Sophie Le writes: Re. “From the vault: what is poverty, and who is ‘poor’?” (Thursday). How much is enough for one person might not be for someone else. There’s a survey that found most Australians would be happy with an $80,000 income household, something people would consider middle class. On the contrary, an economic commentator dismissed this group of income earners as middle class, they’re more like working class to him although he did not seem as extreme as the American Republicans.

My friend is a social worker and the stories she told me about her clients are so strange that makes it hard to make sense of this world. The people who gambled and lost all the money are very smart at accessing the money which should not be in their hands. Half of the people she deals with sound like they need a life skill or a life management course. She has to take them here and there for appointments, to look for housing etc. My young girl can do that by herself.

The Liberals are considering lifting the free income threshold before they start reducing welfare payment. They or the government probably only need to rejig this area a little because the income tax free threshold has increased to around $18,200 a year. I can see Jenny Macklin chanting “yes we can”, and Adam Bandt holding the picket sign “no we can’t”.

Melbourne’s Myki

Gavin R. Putland writes: Welcome to the new year — in which Melbourne commuters can no longer buy single-use transport tickets or buy tickets on trams. If travelling without a ticket is an offence, and if the government makes it harder and harder to buy a ticket, there comes a point where the government is aiding and abetting the said offence. That can’t be legal. When it’s done by the government, it can’t even be constitutional.

Under the separation of powers, the executive branch of government is responsible for enforcing the laws. Therefore the executive branch cannot aid or abet breaches of the laws, and the legislative branch cannot authorise it to do so. More fundamentally, the mere existence of a constitution, or of a court, implies the rule of law, which cannot abide a situation in which the entity responsible for enforcing the law encourages breaches thereof.

If I’m right, the government is liable to a court order requiring it to provide more ways to buy tickets.

Abbott’s reading habits

Alan Baird writes: Abbott’s latest reading material gives a clue as to why his recent opposition efforts have been a total cock-up. He should have stuck to legal reports which I’ve found always have the desired effect.
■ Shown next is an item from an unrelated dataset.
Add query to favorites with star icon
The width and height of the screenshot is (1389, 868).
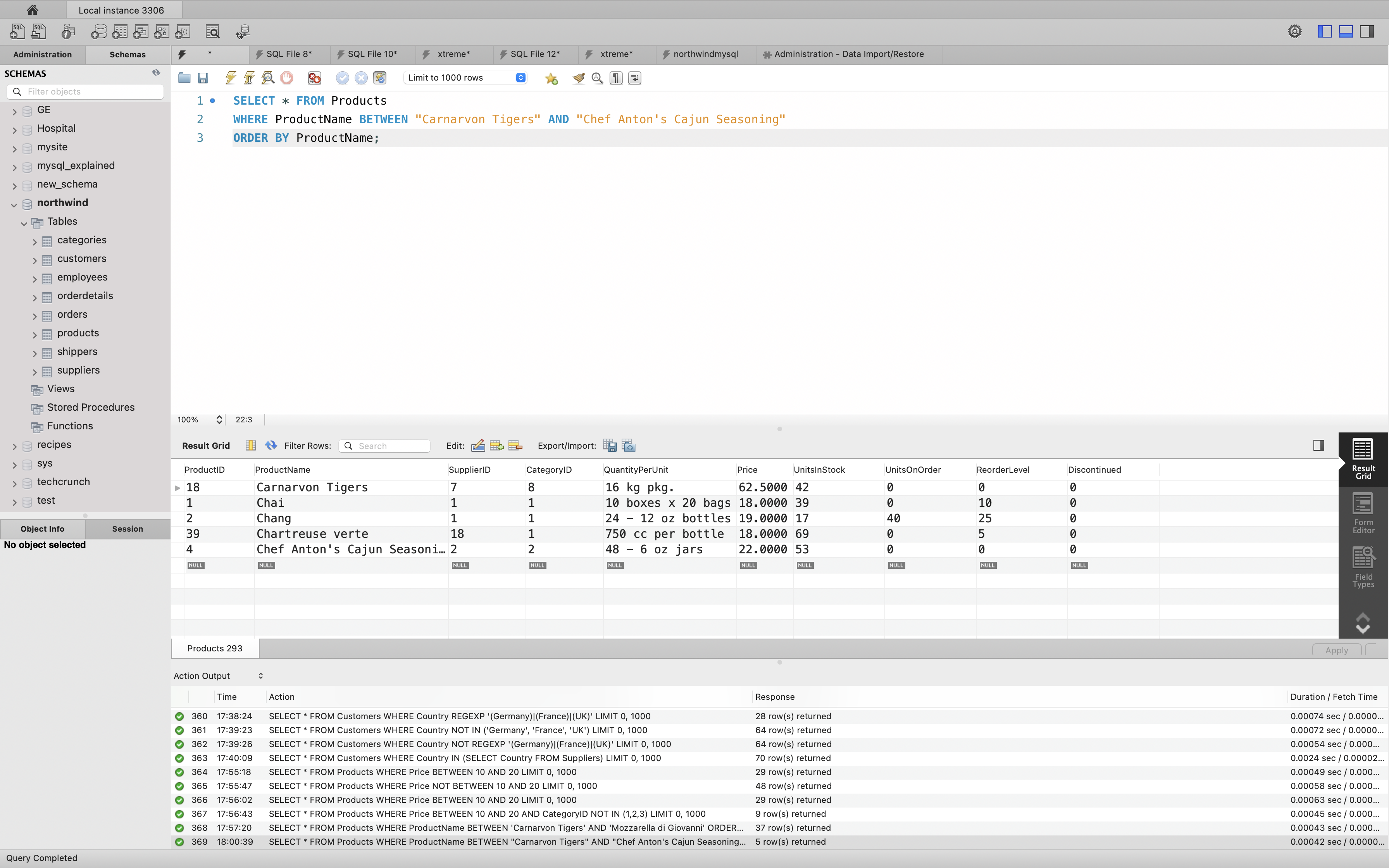pos(551,78)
The blood also tends to go in the right direction which is a big help in feisty interviews. Unfortunately, he seems to think that the reading the former is “doing important things” for the people of Australia, hence the prevalence of inane statements following a strenuous reading session.

Competition winner

Crikey writes: Thanks to everyone who took part in our 2012 reader survey and congratulations to Carrie Stoney from Victoria, winner of our Apple iPad Mini competition prize draw.